Cesário Verde disse
um dia, em carta enviada ao seu amigo Silva Pinto :
“A mim o que
me rodeia é o que me preocupa.”
Duma fase romântica, em que se manifesta um gosto
acentuado pela paisagem campestre, o poeta evolui no sentido do social, da
procura da justiça e da solidariedade, deambulando pelas ruas de Lisboa e
sofrendo com os dramas da sua gente simples e humilde.

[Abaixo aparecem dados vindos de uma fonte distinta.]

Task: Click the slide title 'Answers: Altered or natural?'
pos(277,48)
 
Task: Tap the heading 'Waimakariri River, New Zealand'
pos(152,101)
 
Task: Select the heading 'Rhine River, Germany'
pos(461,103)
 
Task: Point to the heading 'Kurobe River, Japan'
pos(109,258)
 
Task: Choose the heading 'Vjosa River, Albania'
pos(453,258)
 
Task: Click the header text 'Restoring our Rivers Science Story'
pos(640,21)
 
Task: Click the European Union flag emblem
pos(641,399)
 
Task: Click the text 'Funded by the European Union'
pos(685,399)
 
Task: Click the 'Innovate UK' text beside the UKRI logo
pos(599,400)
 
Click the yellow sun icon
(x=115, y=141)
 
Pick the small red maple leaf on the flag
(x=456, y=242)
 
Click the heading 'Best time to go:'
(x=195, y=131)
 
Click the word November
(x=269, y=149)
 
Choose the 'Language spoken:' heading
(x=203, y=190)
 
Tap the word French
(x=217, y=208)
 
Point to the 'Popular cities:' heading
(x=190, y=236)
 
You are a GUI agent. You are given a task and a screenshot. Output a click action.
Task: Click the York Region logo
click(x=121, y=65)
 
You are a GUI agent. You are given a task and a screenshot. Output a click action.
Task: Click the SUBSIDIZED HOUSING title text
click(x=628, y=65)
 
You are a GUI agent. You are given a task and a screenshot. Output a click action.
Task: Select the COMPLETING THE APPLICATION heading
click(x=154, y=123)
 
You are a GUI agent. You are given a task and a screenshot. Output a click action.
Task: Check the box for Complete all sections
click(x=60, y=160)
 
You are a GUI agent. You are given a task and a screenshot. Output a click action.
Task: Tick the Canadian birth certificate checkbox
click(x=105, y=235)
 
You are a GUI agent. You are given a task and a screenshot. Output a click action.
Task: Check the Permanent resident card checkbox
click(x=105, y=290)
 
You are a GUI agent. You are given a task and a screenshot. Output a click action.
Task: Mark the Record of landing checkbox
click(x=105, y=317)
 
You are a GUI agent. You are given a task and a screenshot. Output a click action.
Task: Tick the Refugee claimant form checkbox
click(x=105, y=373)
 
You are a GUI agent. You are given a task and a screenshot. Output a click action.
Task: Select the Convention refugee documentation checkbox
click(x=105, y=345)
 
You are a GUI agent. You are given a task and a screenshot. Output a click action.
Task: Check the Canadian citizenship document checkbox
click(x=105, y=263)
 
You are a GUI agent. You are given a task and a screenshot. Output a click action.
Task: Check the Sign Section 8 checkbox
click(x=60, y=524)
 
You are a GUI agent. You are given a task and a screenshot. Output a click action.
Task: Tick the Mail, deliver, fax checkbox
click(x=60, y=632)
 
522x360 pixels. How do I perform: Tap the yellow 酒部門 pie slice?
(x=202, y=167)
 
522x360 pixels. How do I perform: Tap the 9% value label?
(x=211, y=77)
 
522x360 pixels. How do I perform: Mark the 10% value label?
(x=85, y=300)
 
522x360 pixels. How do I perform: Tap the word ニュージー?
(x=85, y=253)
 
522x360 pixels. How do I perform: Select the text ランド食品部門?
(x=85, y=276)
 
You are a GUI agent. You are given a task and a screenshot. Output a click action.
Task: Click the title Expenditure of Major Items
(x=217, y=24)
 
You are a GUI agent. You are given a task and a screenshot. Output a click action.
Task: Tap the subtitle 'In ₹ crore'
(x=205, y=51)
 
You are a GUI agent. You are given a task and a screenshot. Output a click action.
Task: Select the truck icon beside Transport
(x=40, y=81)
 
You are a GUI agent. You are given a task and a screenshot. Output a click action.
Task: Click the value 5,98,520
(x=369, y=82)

Identificando a visão plástica, de aguarelista, com a
visão do poeta, fiel, por outro lado, à estética do positivo e do sincero,
Cesário superou o naturalismo, isto é, a pretensão da estrita objetividade. O
estilo de Cesário traduz, por vezes, uma atitude impressionista, em que
avulta uma sensação inicial, só depois referida ao objeto(“amareladamente,
os cães parecem lobos”), ou então se combinam sensações e se misturam o
físico e o moral (“Ombros em pé,
medrosa e fina...”).
A obra de Cesário Verde, pelas múltiplas influências que
nela se cruzam, é o ponto de encontro de várias correntes que eram ou haviam de
ser importantes na cultura portuguesa:
_ Realismo _Parnasianismo
_Impressionismo _Simbolismo
_Surrealismo _Neo-realismo
Oposição Cidade/Campo
O
tempo-espaço inicialmente definido nos poemas de Cesário é a cidade, a
realidade presente que, ao ser contrastada com a metáfora antinómica
representada pelo campo, é definida como confinadora e destrutiva.
Ao
nível pessoal a cidade representa a ausência, a impossibilidade ou a
perversão do amor.
Ao
nível social, a cidade significa opressão, fechamento, doença e morte; o
campo a possibilidade do exercício da liberdade,
saúde e vida.
A IMAGÉTICA FEMININA
Cesário ama a distanciação, o afastamento. Assim ela
passa, vagueia, é entrevista no luxo de uma carruagem veloz. Isso permite-lhe
avaliá-la na plástica dos seus sentimentos, na imponência que pode seduzi-lo,
no luxo de sedas e veludos que a distinguem, na soberbia do carro que a
transporta.
O poeta depara com dois tipos de mulher que estão
articulados com os dois locais em que se movimentam. Assim, tal como a cidade
se associa à fatalidade, à morte, à destruição, à falsidade, também a mulher
citadina é apresentada como frívola, calculista, dominadora, destrutiva, sem
sentimentos. O erotismo da mulher fatal é humilhante, conseguindo reduzir o
amante à situação de presa fácil.
Em contraste
com esta mulher predadora, surge um tipo feminino que é o oposto. É frágil,
terna, ingénua, despretensiosa, mesmo que enquadrada na cidade. Desperta no
poeta o sentimento de protecção, mas não o de se prostrar aos seus pés.
Há pois dois
tipos de mulher na poesia de Cesário: mulher fatal / mulher angélica,
associadas à morte e à vida, à cidade e ao campo, respetivamente.